We'll start by copying the [ProcessorABC](https://coffeateam.github.io/coffea/api/coffea.processor.ProcessorABC.html#coffea.processor.ProcessorABC) skeleton and filling in some details:

 * Remove `flag`, as we won't use it
 * Adding a new histogram for $m_{\mu \mu}$
 * Building a [Candidate](https://coffeateam.github.io/coffea/api/coffea.nanoevents.methods.candidate.PtEtaPhiMCandidate.html#coffea.nanoevents.methods.candidate.PtEtaPhiMCandidate) record for muons, since we will read it with `BaseSchema` interpretation (the files used here could be read with `NanoAODSchema` but we want to show how to build vector objects from other TTree formats)
 * Calculating the dimuon invariant mass

In [None]:
import gzip
import json
from pathlib import Path

import awkward as ak
from coffea import processor
from coffea.nanoevents.methods import candidate
from hist import Hist

In [None]:
class MyProcessor(processor.ProcessorABC):
    def __init__(self):
        pass

    def process(self, events):
        dataset = events.metadata["dataset"]
        muons = ak.zip(
            {
                "pt": events.Muon_pt,
                "eta": events.Muon_eta,
                "phi": events.Muon_phi,
                "mass": events.Muon_mass,
                "charge": events.Muon_charge,
            },
            with_name="PtEtaPhiMCandidate",
            behavior=candidate.behavior,
        )

        h_mass = (
            Hist.new.StrCat(["opposite", "same"], name="sign")
            .Log(1000, 0.2, 200.0, name="mass", label=r"$m_{\mu\mu}$ [GeV]")
            .Int64()
        )

        cut = (ak.num(muons) == 2) & (ak.sum(muons.charge, axis=1) == 0)
        # add first and second muon in every event together
        dimuon = muons[cut][:, 0] + muons[cut][:, 1]
        h_mass.fill(sign="opposite", mass=dimuon.mass)

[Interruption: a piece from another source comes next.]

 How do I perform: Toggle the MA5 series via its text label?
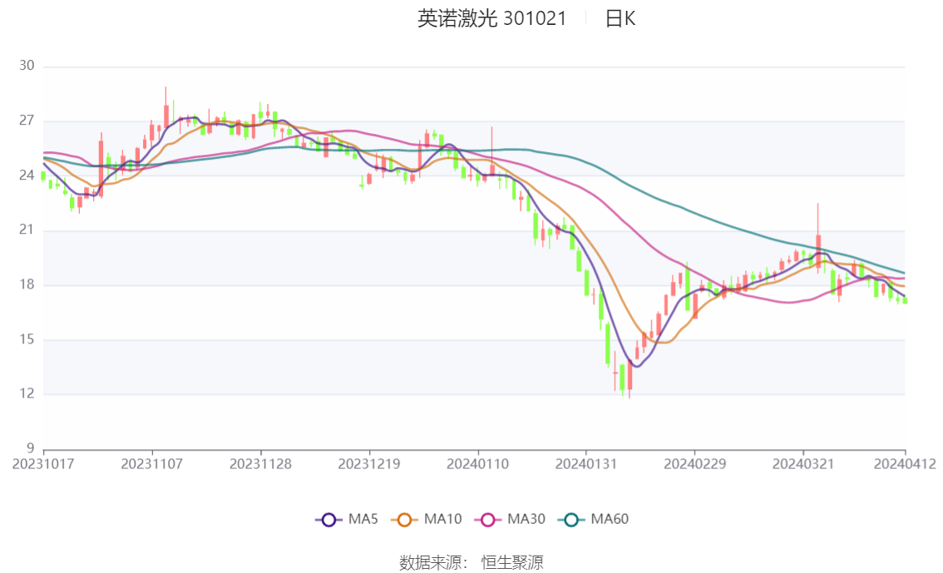pos(363,520)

        cut = (ak.num(muons) == 2) & (ak.sum(muons.charge, axis=1) != 0)
        dimuon = muons[cut][:, 0] + muons[cut][:, 1]
        h_mass.fill(sign="same", mass=dimuon.mass)

        return {
            dataset: {
                "entries": len(events),
                "mass": h_mass,
            }
        }

    def postprocess(self, accumulator):
        pass

If we were to just use bare uproot to execute this processor, we could do that with the following example, which:

 * Opens a CMS open data file
 * Creates a NanoEvents object using `BaseSchema` (roughly equivalent to the output of `uproot.open(...).arrays()`)
 * Creates a `MyProcessor` instance
 * Runs the `process()` function, which returns our accumulators


In [None]:
mumu_data_filename = "root://xcache.af.uchicago.edu:1094//root://eospublic.cern.ch//eos/root-eos/cms_opendata_2012_nanoaod/Run2012B_DoubleMuParked.root"
mumu_data_filename = "/Users/iason/fun/2021-07-06-pyhep-uproot-awkward-tutorial/data/Run2012B_DoubleMuParked.root"

In [None]:
from coffea.nanoevents import NanoEventsFactory, BaseSchema

events = NanoEventsFactory.from_root(
    {mumu_data_filename: "Events"},
    entry_stop=10000,
    metadata={"dataset": "DoubleMuon"},
    schemaclass=BaseSchema,
).events()
p = MyProcessor()

In [None]:
%%time

out = p.process(events)

In [None]:
plot_dir = Path().cwd() / "plots"
plot_dir.mkdir(exist_ok=True)

In [None]:
import matplotlib.pyplot as plt
import mplhep

mplhep.style.use(mplhep.style.ATLAS)

fig, ax = plt.subplots()
out["DoubleMuon"]["mass"].plot1d(ax=ax)
ax.set_xscale("log")
ax.legend(title="Dimuon charge")

fig.savefig(plot_dir / "dimuon_charge.png")

# Filesets
We'll need to construct a fileset to run over

In [None]:
mumu_simulation_filename = "root://xcache.af.uchicago.edu:1094//root://eospublic.cern.ch//eos/root-eos/cms_opendata_2012_nanoaod/ZZTo4mu.root"
mumu_simulation_filename = "/Users/iason/fun/2021-07-06-pyhep-uproot-awkward-tutorial/data/HiggsZZ4mu.root"

In [None]:
initial_fileset = {
    "DoubleMuon": {
        "files": {
            mumu_data_filename: "Events",
        },
        "metadata": {
            "is_mc": False,
        },
    },
    "ZZ to 4mu": {
        "files": {
            mumu_simulation_filename: "Events",
        },
        "metadata": {
            "is_mc": True,
        },
    },
}

# Processing

In [None]:
%%time

iterative_run = processor.Runner(
    executor = processor.IterativeExecutor(compression=None),
    schema=BaseSchema,
    maxchunks=3,
    savemetrics=True,
)

out, metrics = iterative_run(
    initial_fileset,
    processor_instance=MyProcessor(),
)

In [None]:
out, metrics

In [None]:
plot_dir = Path().cwd() / "plots"
plot_dir.mkdir(exist_ok=True)

In [None]:
mplhep.style.use(mplhep.style.ATLAS)

fig, ax = plt.subplots()
out["DoubleMuon"]["mass"].plot1d(ax=ax)
ax.set_xscale("log")
ax.legend(title="Dimuon charge")

fig.savefig(plot_dir / "dimuon_charge.png")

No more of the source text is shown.